Richie saß am selben Tisch wie Chris und lachte sich fast tot über dessen alkoholverseuchten Versuch, vornehm zu sein.
Dann wurden die Speisen serviert. Es sah alles sehr appetitlich aus und sie begannen gemeinsam, ihr Essen einzunehmen. Doch als es mehrfach in Richies Nähe verdächtig krachte, musste er von seinem Teller hochsehen und fiel dabei fast vor Lachen vom Stuhl. Das Bild spottete jeder Beschreibung. Auch die übrigen Mitglieder der Clique wurden aufmerksam und versuchten, genau wie Richie, ihr Lachen zu unterdrücken.
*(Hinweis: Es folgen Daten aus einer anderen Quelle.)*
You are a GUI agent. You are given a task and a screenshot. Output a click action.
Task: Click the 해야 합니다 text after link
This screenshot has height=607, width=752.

Jeder, in dessen Blickfeld Chris war, kämpfte gegen einen Lachanfall, um die anderen Gäste nicht zu stören und um nicht aufzufallen. Sie konnten alle fast selbst nichts mehr essen, weil sie ständig Chris beobachteten. In seinem alkoholverwirrten Kopf verwechselte der wohl die Gourmet-grundlagen völlig. Chris focht mit seinem Hummer einen schweren Kampf aus, den er aber langsam Stück für Stück gewann. Zuerst schälte er das zarte Fleisch des Tieres aus dem Panzer und legte es in die silberne Schale, die er für die Überreste beigestellt bekam. Dann brach er die großen Scheren ab und legte diese ebenfalls dazu. Nun begann Chris tatsächlich, den Hummer von den Armen her aufzuessen. Es krachte bei jedem Bissen furchtbar und selbst das Kauen war als Knirschen deutlich zu hören. Chris hatte einige Mühe, die man ihm auch deutlich ansah, aber er schaffte es bis zum Ende. Von dem Hummer blieben einzig der Kopf und die Scheren sowie das zarte Fleisch übrig.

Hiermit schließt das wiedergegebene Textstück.